Supplied records —
---------------
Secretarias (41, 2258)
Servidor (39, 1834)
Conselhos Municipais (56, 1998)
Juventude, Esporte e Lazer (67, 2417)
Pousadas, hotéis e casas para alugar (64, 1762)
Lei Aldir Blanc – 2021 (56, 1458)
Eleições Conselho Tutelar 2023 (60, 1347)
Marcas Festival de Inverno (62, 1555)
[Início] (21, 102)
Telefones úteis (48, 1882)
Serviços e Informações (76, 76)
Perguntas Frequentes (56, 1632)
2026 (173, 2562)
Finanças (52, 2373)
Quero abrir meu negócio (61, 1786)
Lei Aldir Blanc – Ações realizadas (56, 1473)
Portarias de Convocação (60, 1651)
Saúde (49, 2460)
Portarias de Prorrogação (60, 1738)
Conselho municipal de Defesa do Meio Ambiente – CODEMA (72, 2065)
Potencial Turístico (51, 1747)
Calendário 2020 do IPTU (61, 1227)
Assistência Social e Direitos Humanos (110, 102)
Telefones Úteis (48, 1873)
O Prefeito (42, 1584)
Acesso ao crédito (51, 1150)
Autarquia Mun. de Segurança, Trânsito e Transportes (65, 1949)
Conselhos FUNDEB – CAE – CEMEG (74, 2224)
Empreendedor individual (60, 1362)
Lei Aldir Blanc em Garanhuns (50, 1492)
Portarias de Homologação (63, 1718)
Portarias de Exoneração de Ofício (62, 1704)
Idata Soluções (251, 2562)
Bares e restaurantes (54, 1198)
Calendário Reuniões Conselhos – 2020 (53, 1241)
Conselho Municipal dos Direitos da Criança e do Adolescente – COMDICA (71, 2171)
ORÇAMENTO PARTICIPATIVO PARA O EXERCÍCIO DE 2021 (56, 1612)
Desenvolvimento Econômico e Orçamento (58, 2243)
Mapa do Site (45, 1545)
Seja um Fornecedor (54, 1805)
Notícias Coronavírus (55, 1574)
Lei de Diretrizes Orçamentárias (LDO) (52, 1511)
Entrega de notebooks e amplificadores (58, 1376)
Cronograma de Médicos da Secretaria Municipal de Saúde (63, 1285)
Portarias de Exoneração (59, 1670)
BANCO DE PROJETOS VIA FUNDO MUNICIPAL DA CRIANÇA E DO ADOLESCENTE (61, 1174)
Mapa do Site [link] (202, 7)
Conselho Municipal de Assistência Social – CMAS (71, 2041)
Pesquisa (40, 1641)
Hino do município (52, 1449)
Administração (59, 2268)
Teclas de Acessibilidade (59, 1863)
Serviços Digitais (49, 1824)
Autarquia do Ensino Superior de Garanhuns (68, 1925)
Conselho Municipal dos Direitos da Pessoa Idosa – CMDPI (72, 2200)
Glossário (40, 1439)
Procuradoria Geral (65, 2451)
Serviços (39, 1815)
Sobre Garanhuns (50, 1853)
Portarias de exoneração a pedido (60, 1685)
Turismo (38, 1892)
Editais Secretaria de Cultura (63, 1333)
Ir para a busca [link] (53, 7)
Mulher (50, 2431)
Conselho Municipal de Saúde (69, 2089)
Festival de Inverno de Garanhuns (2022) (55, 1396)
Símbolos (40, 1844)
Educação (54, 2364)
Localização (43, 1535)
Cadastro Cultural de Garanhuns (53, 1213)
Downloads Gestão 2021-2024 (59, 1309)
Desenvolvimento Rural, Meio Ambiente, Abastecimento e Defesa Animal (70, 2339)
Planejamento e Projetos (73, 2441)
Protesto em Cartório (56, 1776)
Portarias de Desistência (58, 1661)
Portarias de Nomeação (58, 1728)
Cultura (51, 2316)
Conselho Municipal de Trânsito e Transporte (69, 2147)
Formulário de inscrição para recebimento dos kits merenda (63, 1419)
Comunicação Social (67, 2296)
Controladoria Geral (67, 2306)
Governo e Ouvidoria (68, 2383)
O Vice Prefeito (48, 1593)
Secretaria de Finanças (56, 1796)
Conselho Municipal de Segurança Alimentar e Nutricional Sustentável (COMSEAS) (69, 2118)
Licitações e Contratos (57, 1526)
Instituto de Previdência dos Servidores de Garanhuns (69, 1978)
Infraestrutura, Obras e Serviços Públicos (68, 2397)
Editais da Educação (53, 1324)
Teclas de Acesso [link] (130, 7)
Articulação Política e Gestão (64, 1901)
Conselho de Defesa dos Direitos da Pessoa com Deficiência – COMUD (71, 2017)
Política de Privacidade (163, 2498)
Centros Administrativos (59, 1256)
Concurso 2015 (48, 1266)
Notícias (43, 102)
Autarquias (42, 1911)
---------------
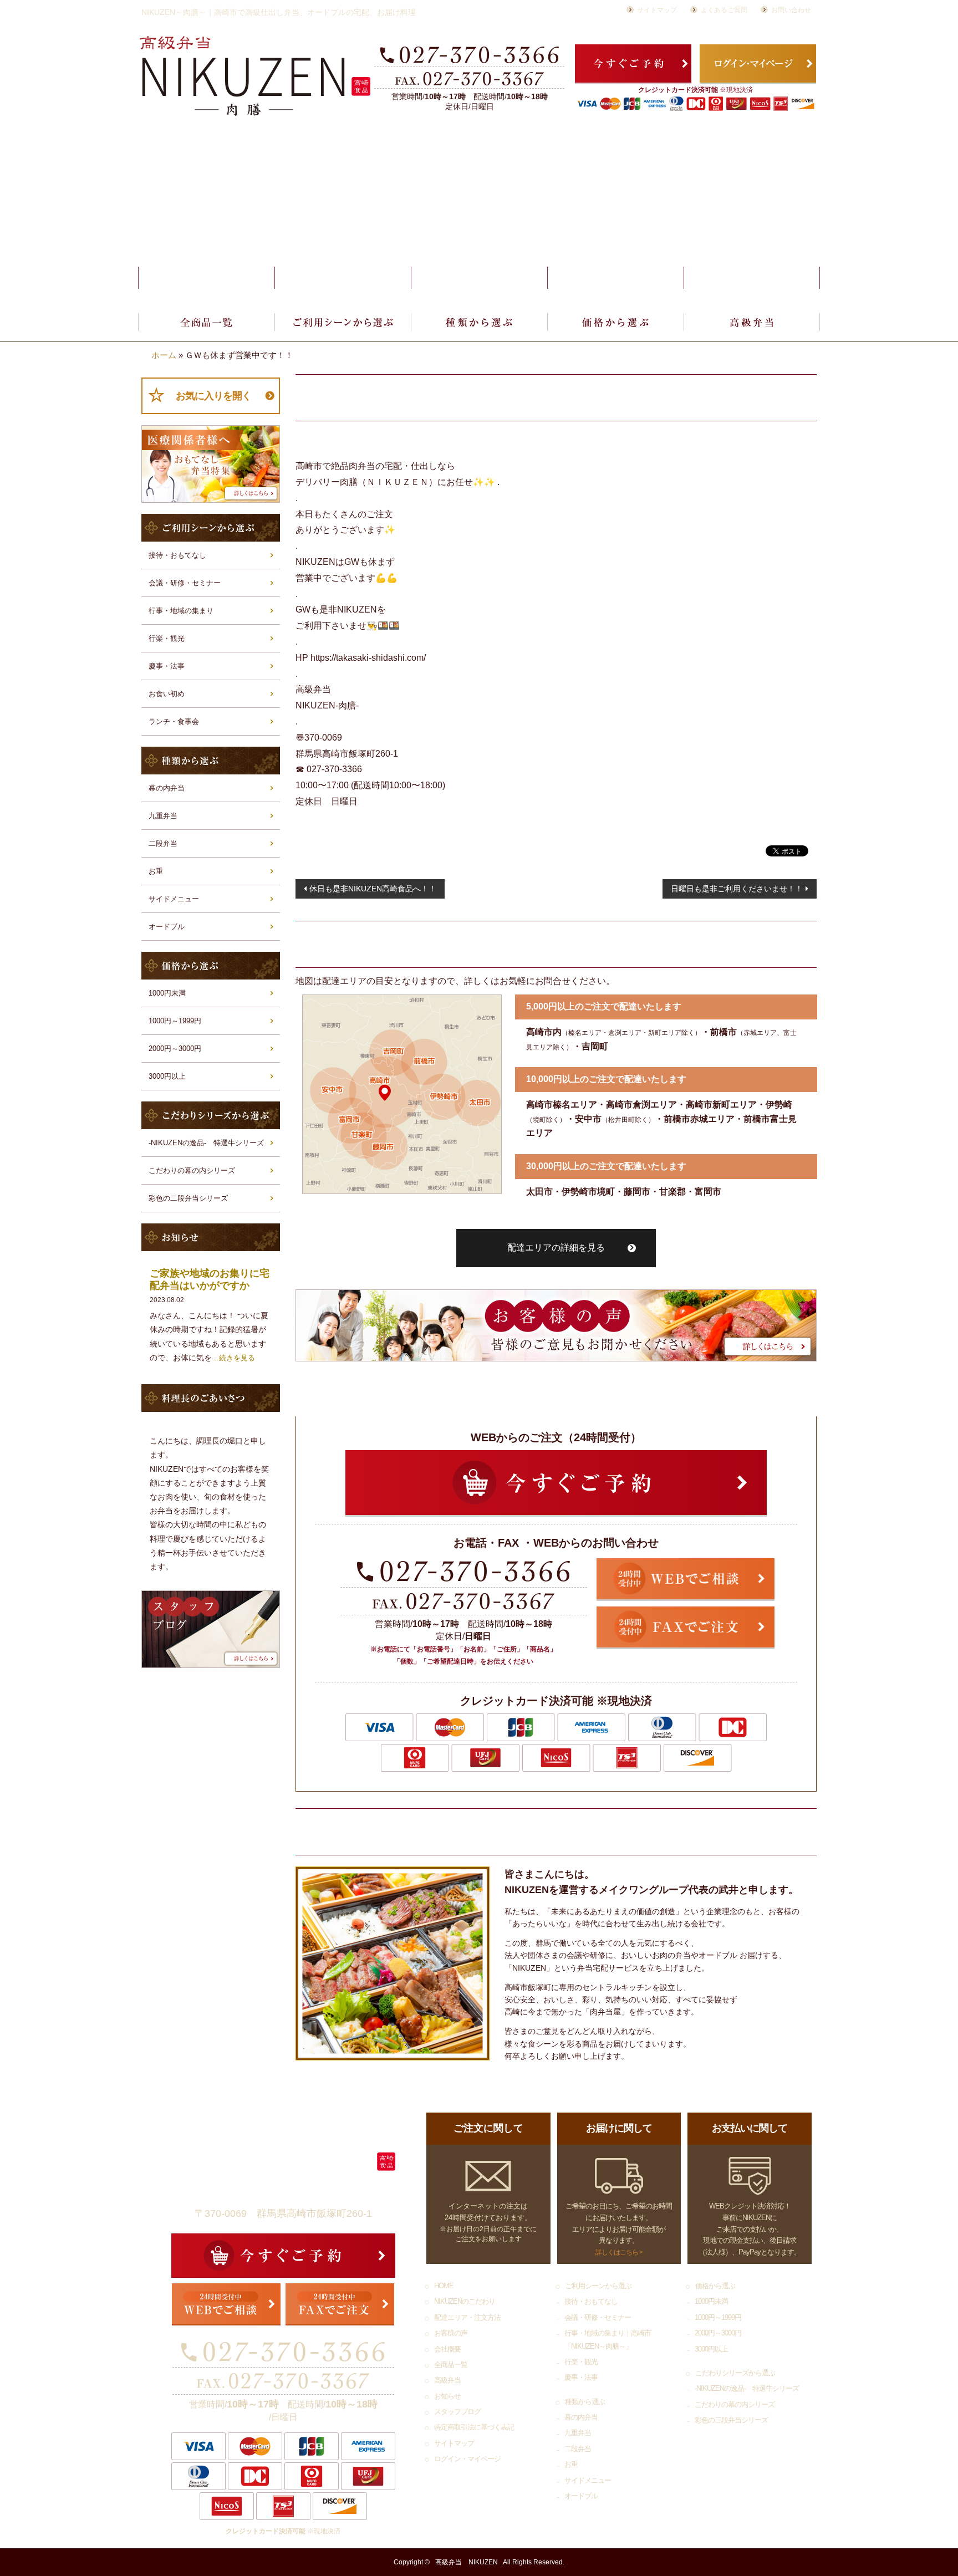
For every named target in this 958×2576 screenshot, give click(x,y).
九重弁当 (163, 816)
---------------
Your instructions —
Scan the records above for the string "Social", then select every line that holds it.

Exercise answer —
Assistência Social e Direitos Humanos (110, 102)
Conselho Municipal de Assistência Social – CMAS (71, 2041)
Comunicação Social (67, 2296)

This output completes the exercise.